Our session extends and expands the work of earlier scholarship on South Asian diasporic literature, including groundbreaking monographs such as Yasmin Husssain’s Writing Diaspora: South Asian Women, Culture and Ethnicity (2005) and Vijay Mishra’s Literature of the Indian Diaspora: Theorizing the Diasporic Imaginary (2007). Recent special journal issues of Asiatic (2017) and South Asian Diaspora (2021) have included essays on a wider range of South Asian diasporic authors outside of Britain and the USA. However, with the exception of a few authors such as K. S. Maniam, Edwin Thumboo, and Preeta Samarasan, Southeast Asian authors of South Asian descent have not received much critical attention, especially those producing work in the past two decades. We are thus especially interested in papers that focus on literary or visual / filmic narratives by new or emerging authors and cultural producers.

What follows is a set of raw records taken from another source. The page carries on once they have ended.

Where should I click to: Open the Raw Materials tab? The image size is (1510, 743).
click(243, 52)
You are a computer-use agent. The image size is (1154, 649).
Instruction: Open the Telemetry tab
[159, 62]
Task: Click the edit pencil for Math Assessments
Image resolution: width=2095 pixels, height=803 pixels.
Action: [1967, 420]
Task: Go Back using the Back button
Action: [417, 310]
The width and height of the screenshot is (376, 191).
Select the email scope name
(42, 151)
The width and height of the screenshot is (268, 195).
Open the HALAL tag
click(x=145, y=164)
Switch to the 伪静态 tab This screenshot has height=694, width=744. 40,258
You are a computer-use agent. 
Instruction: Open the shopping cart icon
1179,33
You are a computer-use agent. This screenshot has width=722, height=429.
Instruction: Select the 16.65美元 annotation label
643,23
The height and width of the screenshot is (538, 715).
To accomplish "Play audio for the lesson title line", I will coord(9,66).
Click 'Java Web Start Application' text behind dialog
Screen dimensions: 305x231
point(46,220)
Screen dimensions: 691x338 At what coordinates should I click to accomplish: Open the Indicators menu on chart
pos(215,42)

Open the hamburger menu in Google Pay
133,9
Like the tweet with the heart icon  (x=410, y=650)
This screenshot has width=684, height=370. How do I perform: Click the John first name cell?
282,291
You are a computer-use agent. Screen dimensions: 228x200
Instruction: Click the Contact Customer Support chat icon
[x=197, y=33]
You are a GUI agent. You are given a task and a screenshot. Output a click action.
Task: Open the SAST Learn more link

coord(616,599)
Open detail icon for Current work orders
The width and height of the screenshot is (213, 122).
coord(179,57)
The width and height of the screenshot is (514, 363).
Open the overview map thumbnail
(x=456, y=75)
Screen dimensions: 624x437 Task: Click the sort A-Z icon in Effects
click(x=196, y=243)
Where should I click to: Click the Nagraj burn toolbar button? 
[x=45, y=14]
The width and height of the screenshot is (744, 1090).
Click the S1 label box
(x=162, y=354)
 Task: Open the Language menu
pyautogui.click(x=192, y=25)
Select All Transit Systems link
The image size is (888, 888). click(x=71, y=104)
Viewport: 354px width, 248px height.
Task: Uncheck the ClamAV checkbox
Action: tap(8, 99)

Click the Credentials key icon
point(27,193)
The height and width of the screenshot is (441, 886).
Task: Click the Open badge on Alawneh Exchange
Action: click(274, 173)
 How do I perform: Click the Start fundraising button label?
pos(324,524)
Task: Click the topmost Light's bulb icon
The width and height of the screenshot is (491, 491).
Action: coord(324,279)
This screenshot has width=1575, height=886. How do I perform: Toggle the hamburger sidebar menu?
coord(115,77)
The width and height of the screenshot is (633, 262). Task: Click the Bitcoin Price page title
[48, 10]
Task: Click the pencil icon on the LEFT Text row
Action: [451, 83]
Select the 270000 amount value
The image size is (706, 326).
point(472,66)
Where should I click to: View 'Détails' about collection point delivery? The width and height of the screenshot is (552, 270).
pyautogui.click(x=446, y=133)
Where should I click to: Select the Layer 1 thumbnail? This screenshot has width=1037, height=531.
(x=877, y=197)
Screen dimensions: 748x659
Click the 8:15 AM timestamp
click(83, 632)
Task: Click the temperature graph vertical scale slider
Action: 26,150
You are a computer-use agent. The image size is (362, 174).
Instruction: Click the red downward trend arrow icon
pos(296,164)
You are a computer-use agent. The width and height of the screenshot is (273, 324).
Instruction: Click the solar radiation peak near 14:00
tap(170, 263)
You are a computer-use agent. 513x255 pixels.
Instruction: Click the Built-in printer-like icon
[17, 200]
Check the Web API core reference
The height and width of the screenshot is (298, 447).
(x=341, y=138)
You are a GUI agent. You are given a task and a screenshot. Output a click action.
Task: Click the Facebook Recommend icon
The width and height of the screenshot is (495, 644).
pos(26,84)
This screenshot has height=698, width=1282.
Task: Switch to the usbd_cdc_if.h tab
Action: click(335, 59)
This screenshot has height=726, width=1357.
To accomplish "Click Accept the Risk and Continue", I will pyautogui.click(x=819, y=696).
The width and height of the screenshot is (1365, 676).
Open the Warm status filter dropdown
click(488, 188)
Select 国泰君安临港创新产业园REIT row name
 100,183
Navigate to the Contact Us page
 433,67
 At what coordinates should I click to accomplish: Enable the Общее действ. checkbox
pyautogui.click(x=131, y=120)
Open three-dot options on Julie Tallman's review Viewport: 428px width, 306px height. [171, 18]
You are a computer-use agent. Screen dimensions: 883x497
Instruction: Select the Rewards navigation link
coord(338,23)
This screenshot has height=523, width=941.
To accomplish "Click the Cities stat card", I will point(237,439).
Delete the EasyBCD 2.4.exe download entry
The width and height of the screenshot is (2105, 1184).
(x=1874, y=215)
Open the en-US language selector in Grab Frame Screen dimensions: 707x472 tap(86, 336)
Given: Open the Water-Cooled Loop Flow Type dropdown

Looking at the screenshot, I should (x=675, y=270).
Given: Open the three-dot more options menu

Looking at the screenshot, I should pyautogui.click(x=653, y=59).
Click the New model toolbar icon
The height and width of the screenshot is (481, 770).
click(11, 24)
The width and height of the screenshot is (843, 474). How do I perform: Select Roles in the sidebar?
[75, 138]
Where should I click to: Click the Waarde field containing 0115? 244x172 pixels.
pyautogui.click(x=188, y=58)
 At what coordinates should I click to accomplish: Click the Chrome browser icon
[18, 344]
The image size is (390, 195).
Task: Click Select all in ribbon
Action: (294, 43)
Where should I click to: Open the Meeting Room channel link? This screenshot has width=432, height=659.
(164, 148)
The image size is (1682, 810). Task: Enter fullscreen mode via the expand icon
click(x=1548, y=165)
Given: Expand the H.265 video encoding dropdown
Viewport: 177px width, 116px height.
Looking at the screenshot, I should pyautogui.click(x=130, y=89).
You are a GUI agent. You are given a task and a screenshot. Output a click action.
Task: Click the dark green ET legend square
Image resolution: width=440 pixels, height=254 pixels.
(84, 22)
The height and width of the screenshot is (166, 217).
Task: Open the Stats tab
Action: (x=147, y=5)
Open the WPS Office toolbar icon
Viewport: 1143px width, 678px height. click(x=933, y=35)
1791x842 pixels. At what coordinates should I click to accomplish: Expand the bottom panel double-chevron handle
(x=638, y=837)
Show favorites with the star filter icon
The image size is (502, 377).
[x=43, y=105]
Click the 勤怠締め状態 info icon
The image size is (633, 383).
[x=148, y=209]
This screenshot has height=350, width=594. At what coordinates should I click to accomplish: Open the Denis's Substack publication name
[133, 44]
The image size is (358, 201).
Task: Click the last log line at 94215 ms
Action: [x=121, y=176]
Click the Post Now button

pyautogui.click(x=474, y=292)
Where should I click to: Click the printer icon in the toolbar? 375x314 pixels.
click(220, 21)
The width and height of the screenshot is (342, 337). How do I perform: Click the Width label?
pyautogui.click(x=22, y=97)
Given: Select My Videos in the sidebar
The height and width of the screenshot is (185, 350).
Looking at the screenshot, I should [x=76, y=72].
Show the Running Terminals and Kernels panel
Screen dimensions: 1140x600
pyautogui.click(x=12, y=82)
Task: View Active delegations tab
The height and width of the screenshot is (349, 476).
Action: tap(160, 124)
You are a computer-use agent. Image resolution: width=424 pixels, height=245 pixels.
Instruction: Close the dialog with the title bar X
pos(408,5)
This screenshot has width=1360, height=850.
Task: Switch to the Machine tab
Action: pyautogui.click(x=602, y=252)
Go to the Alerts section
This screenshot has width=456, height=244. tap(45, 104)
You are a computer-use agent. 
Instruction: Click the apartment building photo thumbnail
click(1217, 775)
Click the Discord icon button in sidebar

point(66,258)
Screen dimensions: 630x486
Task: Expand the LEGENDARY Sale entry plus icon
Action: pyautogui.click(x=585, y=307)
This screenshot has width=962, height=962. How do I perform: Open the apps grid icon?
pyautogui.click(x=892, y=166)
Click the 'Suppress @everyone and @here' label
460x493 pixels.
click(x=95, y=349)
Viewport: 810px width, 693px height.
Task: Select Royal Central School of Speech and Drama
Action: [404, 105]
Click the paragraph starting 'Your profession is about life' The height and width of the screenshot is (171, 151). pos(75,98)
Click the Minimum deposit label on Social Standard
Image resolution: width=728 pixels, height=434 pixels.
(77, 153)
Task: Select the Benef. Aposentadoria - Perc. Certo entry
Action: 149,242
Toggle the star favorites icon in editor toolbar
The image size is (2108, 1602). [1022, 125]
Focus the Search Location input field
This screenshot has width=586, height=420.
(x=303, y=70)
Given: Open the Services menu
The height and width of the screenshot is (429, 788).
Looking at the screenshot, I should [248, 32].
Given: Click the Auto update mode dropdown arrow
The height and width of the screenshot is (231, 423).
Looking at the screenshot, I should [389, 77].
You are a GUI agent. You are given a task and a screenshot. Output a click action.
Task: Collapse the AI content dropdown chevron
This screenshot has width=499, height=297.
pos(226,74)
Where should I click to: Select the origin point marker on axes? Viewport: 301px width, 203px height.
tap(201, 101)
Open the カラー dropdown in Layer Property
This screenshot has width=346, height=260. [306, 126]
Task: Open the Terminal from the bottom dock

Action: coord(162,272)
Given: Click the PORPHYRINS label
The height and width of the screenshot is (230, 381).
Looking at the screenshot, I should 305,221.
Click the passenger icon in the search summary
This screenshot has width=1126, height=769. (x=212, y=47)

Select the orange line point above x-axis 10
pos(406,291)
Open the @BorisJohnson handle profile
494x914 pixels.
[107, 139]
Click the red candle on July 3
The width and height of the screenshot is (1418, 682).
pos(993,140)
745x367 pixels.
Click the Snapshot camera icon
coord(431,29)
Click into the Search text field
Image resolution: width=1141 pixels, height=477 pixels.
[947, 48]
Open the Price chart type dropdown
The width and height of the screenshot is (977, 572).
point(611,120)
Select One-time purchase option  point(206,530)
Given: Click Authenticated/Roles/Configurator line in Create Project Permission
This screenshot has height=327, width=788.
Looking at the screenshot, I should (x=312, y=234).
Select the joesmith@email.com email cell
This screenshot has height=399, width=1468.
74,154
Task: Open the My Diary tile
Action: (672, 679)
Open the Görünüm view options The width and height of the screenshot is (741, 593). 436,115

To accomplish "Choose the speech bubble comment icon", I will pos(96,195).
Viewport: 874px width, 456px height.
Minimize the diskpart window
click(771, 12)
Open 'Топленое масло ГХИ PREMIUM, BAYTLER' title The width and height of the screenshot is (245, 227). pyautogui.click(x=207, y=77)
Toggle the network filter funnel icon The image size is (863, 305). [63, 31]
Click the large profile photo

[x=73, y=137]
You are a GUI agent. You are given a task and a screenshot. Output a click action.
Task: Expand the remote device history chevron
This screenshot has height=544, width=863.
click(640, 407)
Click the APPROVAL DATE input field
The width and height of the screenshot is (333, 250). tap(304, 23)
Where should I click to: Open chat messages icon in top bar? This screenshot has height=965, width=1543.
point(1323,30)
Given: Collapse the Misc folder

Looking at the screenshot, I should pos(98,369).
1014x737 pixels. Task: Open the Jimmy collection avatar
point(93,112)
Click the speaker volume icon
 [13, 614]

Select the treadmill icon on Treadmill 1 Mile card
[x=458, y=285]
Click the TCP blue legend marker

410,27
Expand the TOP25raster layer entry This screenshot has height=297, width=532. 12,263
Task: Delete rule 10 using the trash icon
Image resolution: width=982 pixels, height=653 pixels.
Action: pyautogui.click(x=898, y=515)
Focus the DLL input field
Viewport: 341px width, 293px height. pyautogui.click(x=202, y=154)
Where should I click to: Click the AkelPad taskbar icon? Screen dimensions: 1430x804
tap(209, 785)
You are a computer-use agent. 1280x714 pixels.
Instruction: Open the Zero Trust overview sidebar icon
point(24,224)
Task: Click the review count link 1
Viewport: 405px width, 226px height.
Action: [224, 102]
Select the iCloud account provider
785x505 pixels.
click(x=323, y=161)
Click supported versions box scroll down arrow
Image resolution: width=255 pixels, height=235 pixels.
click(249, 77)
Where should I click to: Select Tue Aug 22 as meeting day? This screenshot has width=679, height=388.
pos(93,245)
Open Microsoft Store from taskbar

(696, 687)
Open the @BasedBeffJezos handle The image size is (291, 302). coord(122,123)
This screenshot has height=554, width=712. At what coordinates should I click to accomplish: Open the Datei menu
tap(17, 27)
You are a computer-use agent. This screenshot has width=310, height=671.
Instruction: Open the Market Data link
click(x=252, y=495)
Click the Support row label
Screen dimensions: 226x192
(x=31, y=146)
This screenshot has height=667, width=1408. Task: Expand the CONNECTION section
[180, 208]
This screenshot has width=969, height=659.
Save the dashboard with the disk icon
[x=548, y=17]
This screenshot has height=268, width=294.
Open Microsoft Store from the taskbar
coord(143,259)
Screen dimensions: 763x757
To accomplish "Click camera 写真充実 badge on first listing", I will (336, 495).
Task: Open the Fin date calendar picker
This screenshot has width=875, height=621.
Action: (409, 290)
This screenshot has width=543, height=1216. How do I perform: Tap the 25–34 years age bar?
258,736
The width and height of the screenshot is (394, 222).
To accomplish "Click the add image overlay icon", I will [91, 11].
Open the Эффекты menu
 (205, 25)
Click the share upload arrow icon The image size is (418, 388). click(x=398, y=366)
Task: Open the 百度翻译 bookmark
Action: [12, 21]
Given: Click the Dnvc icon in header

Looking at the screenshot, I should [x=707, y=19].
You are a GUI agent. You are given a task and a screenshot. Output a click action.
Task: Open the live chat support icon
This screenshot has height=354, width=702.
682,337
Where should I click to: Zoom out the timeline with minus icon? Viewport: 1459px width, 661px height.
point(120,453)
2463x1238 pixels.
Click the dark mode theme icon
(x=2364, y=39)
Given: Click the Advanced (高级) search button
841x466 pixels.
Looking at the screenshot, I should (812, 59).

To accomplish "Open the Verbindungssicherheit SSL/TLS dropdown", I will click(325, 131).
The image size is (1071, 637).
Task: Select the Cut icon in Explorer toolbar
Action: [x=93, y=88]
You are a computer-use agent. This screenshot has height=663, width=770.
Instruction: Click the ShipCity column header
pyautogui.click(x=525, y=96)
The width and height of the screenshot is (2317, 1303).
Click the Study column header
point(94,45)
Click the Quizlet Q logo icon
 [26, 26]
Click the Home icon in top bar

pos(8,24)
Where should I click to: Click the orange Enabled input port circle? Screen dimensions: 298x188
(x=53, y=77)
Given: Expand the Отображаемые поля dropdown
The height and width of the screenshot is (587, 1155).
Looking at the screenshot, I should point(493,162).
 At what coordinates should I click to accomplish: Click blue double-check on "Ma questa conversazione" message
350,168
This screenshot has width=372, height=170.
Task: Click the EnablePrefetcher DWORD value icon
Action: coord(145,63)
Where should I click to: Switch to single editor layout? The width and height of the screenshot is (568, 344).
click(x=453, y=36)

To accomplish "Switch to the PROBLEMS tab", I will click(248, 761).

Possible topics for discussion include (but are not limited to):

– cultural identities (migrant, diasporic, ethnic)

– class and labor

– gender and sexuality

– caste and religion

– critiques of racism and ethnonationalism

Please send 250-word abstracts and 100-word speaker bios, as well as any questions, to Weihsin Gui (weihsing@ucr.edu) and Umme Al-Wazedi (ummeal-wazedi@augustana.edu) by March 13, 2023. Please note that speakers whose papers are accepted for this session will need to become members of the Modern Language Association by April 7, 2023 in order to participate in the conference itself.